Whether the new FRC statement heralds a genuine change in posture on the part of social conservatives remains to be seen. A more likely scenario, perhaps, is that leaders of that movement have made a tactical decision not to oppose federal approval of the cervical cancer vaccine outright but, rather, to hold their fire for 50 state battles over whether the vaccine will be mandatory for middle and high school students. The public health ramifications of such a decision could still be significant. Because universal uptake of the vaccine will have the most impact on cervical cancer rates, efforts designed to prevent mandatory vaccination programs in the name of “parental control” may ultimately hinder the eradication of cervical cancer in the United States.
Beyond these political challenges, the impending roll-out of a cervical cancer vaccine raises some very serious practical challenges, as well as a range of longer-term scientific, logistical and policy questions that must be confronted over time (see box). One immediate challenge, for example, is successfully providing the vaccine’s three required doses over a six-month period to adolescents, who, unlike infants and toddlers, do not typically make frequent, successive visits to a doctor’s office or health care clinic. Moreover, the three-shot regimen is likely to be relatively expensive—somewhere in the vicinity of $100–150 per shot, according to newspaper reports. And since ongoing clinical trials to date have only demonstrated the vaccine’s effectiveness for four years, it may be that booster shots will be needed—either later in adolescence or during adulthood.

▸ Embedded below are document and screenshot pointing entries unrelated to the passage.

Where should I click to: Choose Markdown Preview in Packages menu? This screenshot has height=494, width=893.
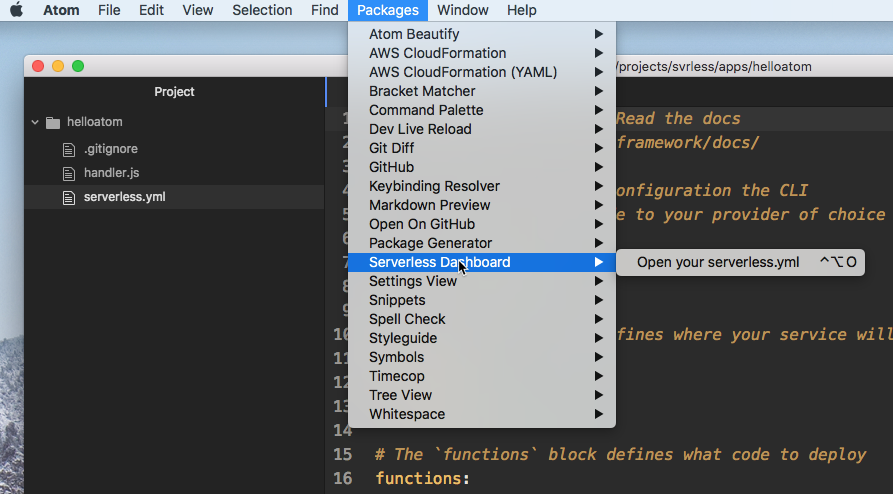click(x=429, y=205)
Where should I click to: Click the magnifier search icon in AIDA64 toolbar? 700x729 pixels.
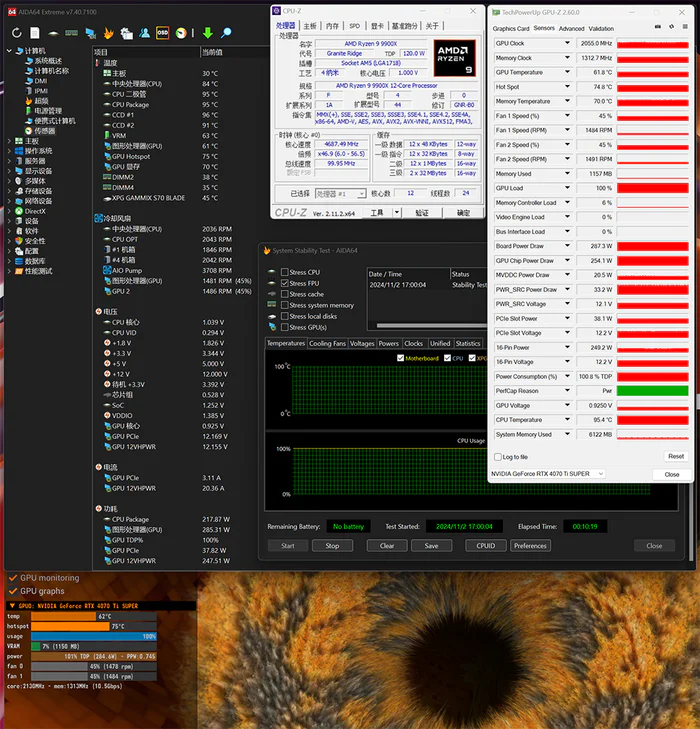[x=226, y=33]
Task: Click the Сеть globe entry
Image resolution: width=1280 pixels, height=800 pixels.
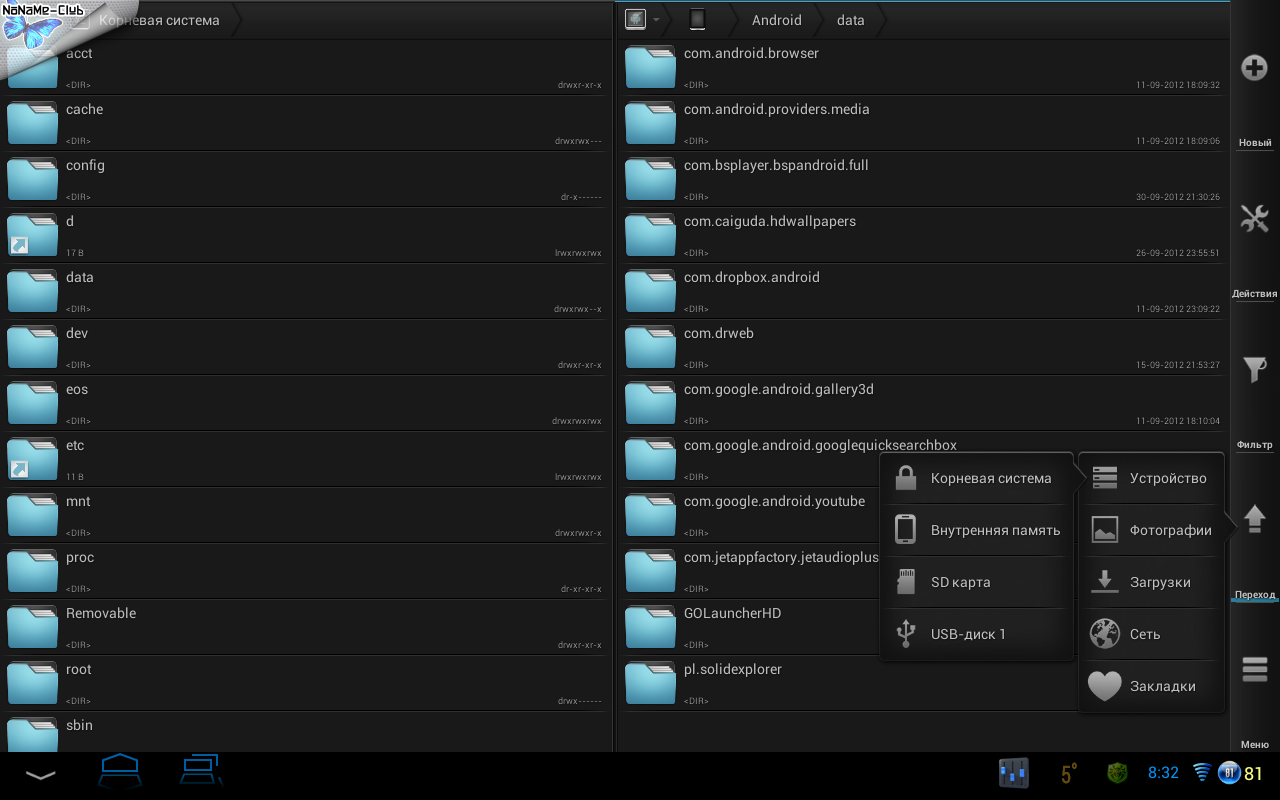Action: pyautogui.click(x=1152, y=634)
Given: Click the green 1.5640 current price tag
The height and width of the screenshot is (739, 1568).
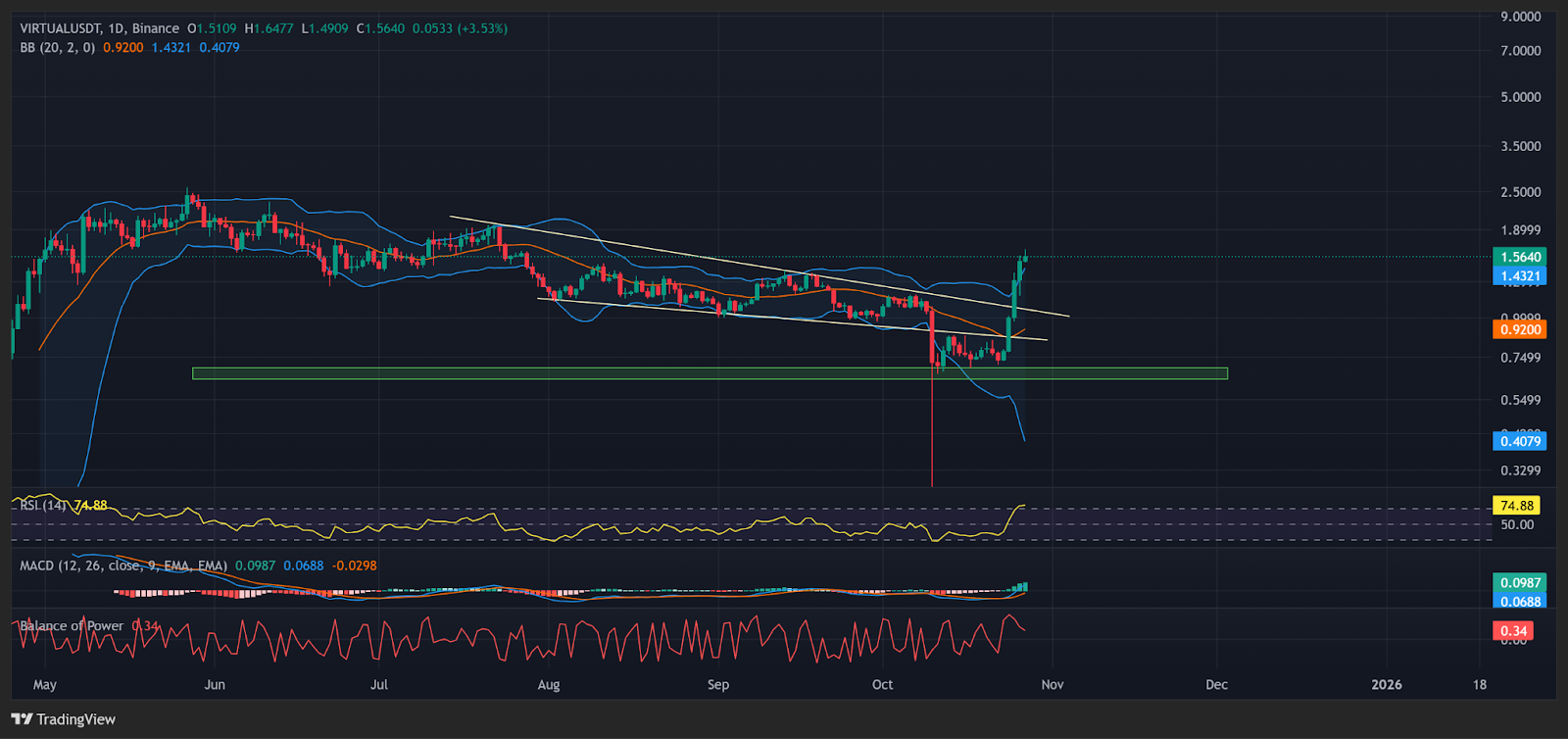Looking at the screenshot, I should pos(1519,257).
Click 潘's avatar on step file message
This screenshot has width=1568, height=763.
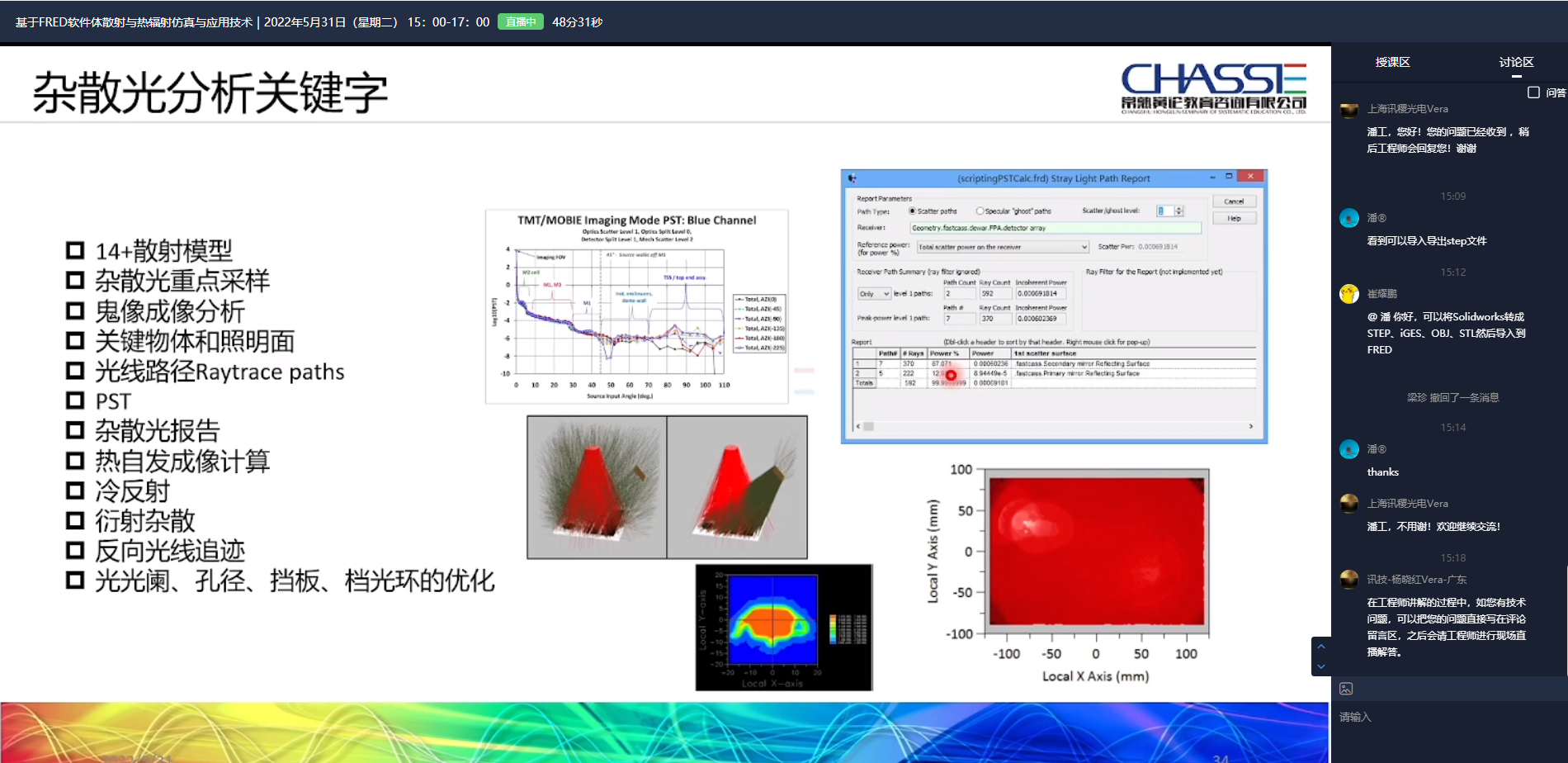(1349, 218)
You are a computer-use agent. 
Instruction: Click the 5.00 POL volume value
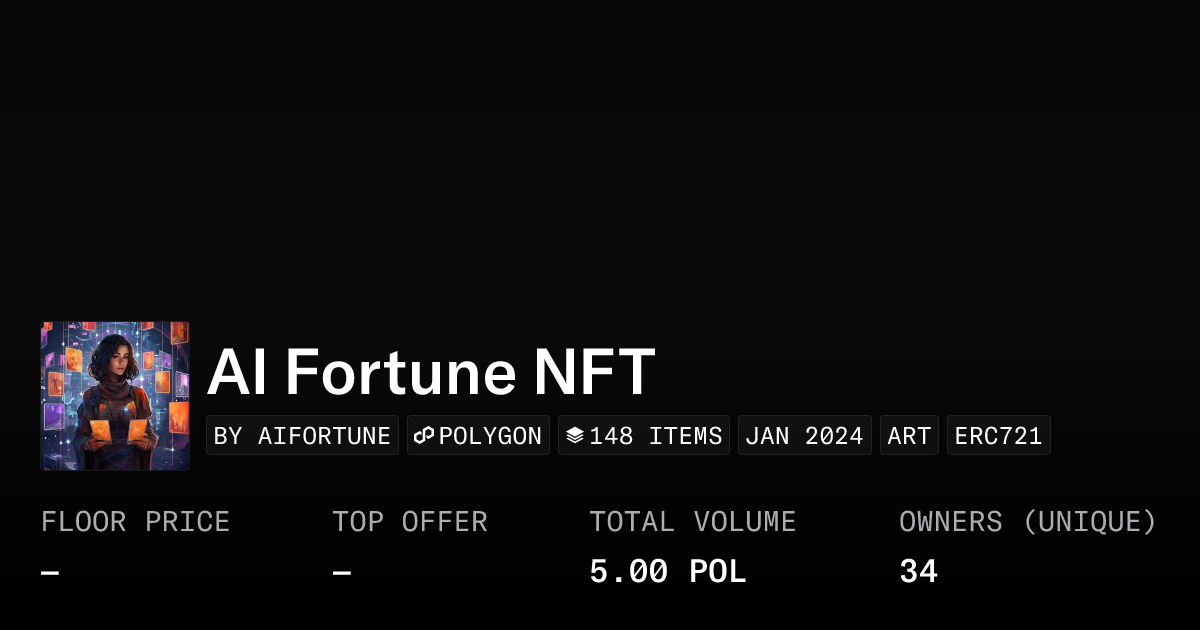pyautogui.click(x=667, y=572)
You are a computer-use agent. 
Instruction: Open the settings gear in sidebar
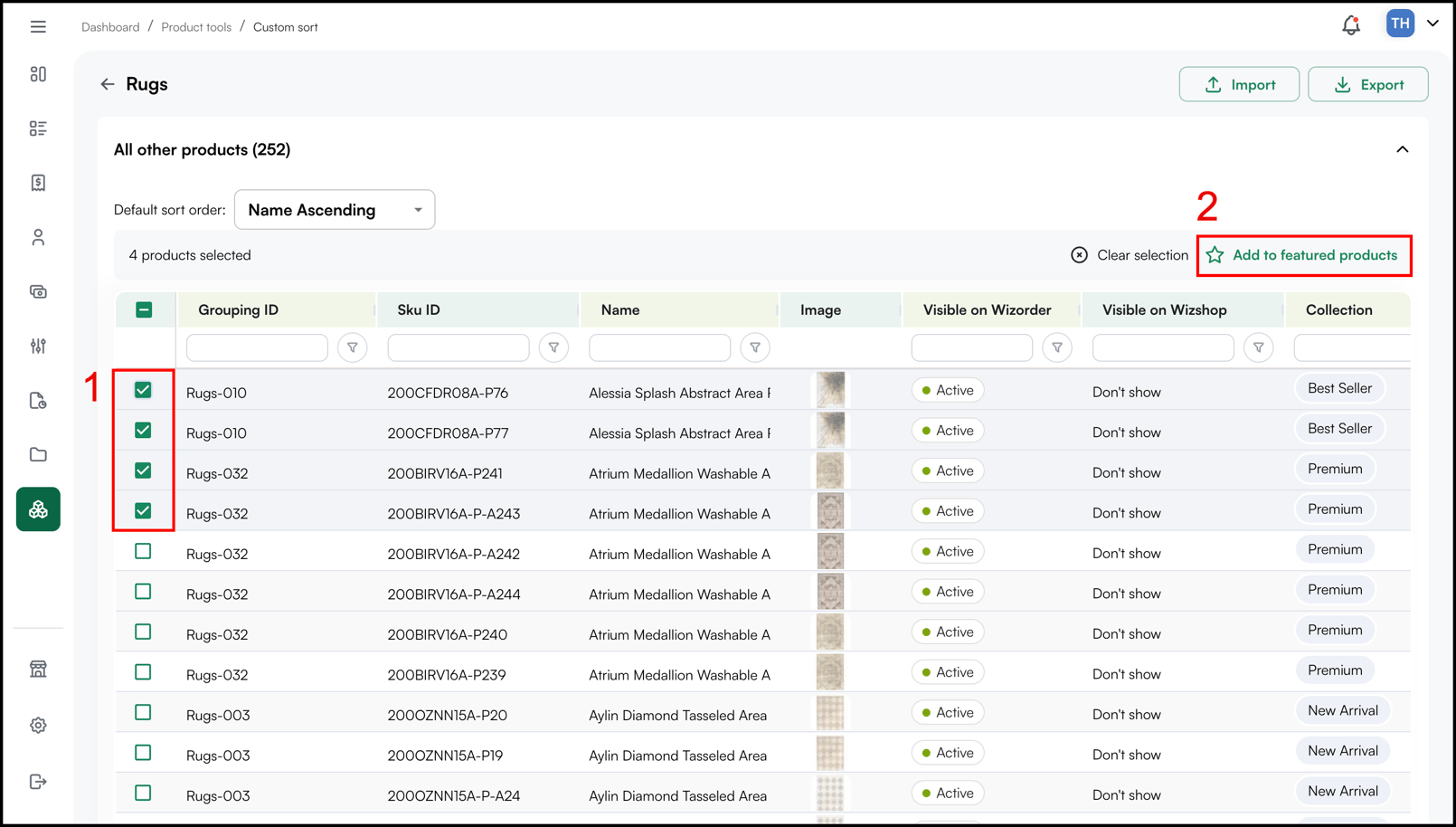38,725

If anything, the challenges in developing countries are more acute, and overcoming them may be far more difficult. These include raising awareness of the need for a vaccine where knowledge of HPV is very low; ensuring acceptability among parents, providers and policymakers in cultural and political contexts that are particularly sensitive to teenage sexuality; delivering a series of three injections to a population that often has minimal contact with health care facilities or providers; and ensuring that the vaccines are affordable in extremely-low-resource settings. While some global health experts, as in the United States, note the appeal of school-based vaccination programs as a means for reaching large numbers of adolescents, sizeable proportions particularly of female adolescents in many developing countries do not enroll in school or leave school prior to the recommended age of vaccination.
Despite these considerable challenges, one thing is certain: widespread vaccination against HPV in order to prevent cervical cancer would bring an enormous payoff to women, both in the United States and abroad. It can only be hoped that the politics will not be allowed to sabotage the promise first.
Key Scientific, Logistical and Policy Questions About the Cervical Cancer Vaccine
• Should older women who are already sexually active receive “catch-up” vaccines at the start of any vaccination effort?
• Should males be vaccinated, both to prevent HPV transmission to women and to protect against HPV-related genital and anal cancers, as well as genital warts, in men?
• Could a therapeutic vaccine be developed to help those who are already infected with HPV or have a persistent infection?
• Could a vaccine be developed that targets additional cancer-causing types of HPV?
• Could the HPV vaccine be combined with other vaccinations for ease of administration, and would that help to institutionalize the adolescent health visit?
• Will uptake of the vaccine prompt professional medical organizations and public health entities to change their recommendations for Pap smears, and what might longer recommended intervals between Pap smears mean for women’s health and health care–seeking behavior?
• Will the uninsured, the underinsured and those who rely on public programs for their care be able to access this relatively expensive vaccine, or will the vaccine simply widen the cervical cancer disparities that already exist?